-- REQUIRED WORK --
In the listing below, repeat exactly every line from the first through the line containing "Open the clock", with nothing else.

((

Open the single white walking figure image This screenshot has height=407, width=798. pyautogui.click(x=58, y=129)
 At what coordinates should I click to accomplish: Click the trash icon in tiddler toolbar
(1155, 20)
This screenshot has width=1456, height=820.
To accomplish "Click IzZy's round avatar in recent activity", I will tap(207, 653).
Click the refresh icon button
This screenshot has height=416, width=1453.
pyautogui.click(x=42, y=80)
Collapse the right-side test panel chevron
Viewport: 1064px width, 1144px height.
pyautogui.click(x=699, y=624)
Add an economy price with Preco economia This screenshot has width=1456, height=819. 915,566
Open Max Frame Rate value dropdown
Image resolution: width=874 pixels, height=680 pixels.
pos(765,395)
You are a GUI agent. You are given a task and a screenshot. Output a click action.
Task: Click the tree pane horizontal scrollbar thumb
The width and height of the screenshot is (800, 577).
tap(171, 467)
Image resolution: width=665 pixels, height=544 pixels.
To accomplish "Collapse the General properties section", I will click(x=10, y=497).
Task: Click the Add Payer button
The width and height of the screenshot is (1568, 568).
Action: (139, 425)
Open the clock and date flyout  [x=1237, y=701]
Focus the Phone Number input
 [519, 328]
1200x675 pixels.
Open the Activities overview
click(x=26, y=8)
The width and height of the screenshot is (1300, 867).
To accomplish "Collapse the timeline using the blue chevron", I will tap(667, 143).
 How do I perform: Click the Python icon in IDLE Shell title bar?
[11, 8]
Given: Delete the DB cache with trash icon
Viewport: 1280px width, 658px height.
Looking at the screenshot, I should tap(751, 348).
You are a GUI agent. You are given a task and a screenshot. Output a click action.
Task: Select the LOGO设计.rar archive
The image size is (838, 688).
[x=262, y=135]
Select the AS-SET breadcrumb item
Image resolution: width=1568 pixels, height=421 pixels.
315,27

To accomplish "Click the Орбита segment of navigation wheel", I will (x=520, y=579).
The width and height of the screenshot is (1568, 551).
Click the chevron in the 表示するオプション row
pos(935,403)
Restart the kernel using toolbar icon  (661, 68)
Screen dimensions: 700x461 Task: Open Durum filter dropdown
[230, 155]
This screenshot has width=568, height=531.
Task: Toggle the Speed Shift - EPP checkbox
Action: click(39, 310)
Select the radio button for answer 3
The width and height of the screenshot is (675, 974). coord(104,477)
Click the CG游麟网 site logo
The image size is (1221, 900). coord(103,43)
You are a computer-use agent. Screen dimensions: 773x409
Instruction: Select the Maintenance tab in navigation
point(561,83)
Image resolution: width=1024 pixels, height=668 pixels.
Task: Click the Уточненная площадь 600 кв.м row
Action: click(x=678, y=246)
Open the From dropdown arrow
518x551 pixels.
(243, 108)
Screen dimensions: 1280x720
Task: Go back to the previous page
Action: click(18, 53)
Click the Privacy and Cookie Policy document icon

))

-- RESULT BELOW --
Open the single white walking figure image This screenshot has height=407, width=798. pyautogui.click(x=58, y=129)
 At what coordinates should I click to accomplish: Click the trash icon in tiddler toolbar
(1155, 20)
This screenshot has width=1456, height=820.
To accomplish "Click IzZy's round avatar in recent activity", I will tap(207, 653).
Click the refresh icon button
This screenshot has height=416, width=1453.
pyautogui.click(x=42, y=80)
Collapse the right-side test panel chevron
Viewport: 1064px width, 1144px height.
pyautogui.click(x=699, y=624)
Add an economy price with Preco economia This screenshot has width=1456, height=819. 915,566
Open Max Frame Rate value dropdown
Image resolution: width=874 pixels, height=680 pixels.
pos(765,395)
You are a GUI agent. You are given a task and a screenshot. Output a click action.
Task: Click the tree pane horizontal scrollbar thumb
The width and height of the screenshot is (800, 577).
tap(171, 467)
Image resolution: width=665 pixels, height=544 pixels.
To accomplish "Collapse the General properties section", I will click(x=10, y=497).
Task: Click the Add Payer button
The width and height of the screenshot is (1568, 568).
Action: (139, 425)
Open the clock and date flyout  [x=1237, y=701]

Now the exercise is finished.